The program drew interest at the time and there was even some discussion with a major brokerage house about starting a mutual fund based on it. By today's computer standards the program is laughable, but mind you this was nearly thirty years ago. A new publication, Financial & Investment Software Review, which was dedicated to "microcomputerized investing" carried my article on investing in "converts" in its Summer, 1983 issue. I wish I could just give a link to the article, but I have to paste it below in its entity as it doesn't exist anywhere on the Web. Actually, the concepts haven't changed that much -- as far as straight investing in Convertibles is concerned -- but the nature of these instruments have changed with the advent of computer driven arbitrage. They are not for the faint of heart.

So, this is now water under the proverbial bridge for me, but things could have turned out differently if my interest in investing finally outweighed my passion for the publishing business. Follow your dream in 2011 and watch for the launch of Mark's "Paladin Long-Short Fund."

Evaluating Convertible Debentures by Robert Hagelstein (Financial & Investment Software Review, Summer, 1983, Volume 1, No. 3)

Convertible debentures are an unusual investment opportunity but largely have been overlooked because of the complexities in evaluating them and because of the relative illiquidity of the marketplace. During the last several years, however, convertible debentures have been issued by a growing number of companies and in larger numbers, significantly improving their liquidity. This factor, in combination with the widespread availability of the microcomputer for analysis, makes convertible debentures suitable for most portfolios. Much of the following discussion of convertibles has been adapted from the manual that accompanies CONVERTICALC , a VISICALC® template that was developed for the evaluation of convertible debentures.

Convertible debentures are debt instruments that are convertible into common stock. They share the most attractive aspects of both kinds of investments, the appreciation prospects of equity with the high current income of a bond.
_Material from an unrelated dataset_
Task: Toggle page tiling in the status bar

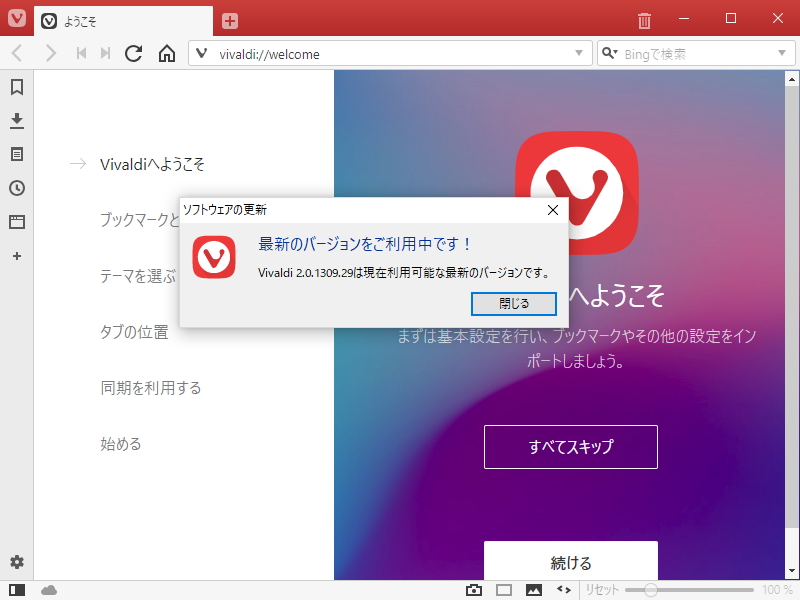Action: (x=505, y=589)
In addition, the debt characteristic of the convertible creates an investment floor, a point at which the convertible will not decline, even if, theoretically, the common declines to nearly no value (assuming bankruptcy is not the cause of the decline).

Despite the focus on convertible debentures in this article, there are also convertible preferred issues that may be of interest to the investor. A drawback to this convertible security is preferred stock has no maturity date at which time one can expect to receive par value for the investment. Nonetheless, many of the evaluation techniques discussed below can be applied to these convertibles should the investor wish to include such issues in an investment portfolio.

Corporations issue convertible bonds as an inexpensive means of raising capital. In effect, a convertible offering is an equity offering in the future, allowing the corporation to issue a debt instrument with a coupon rate much lower than prevailing rates. Until recently, convertibles were mostly the exclusive province of corporations with lower debt ratings. Persistent high interest rates have changed this; even Kodak and IBM have issued or filed to issue convertible securities.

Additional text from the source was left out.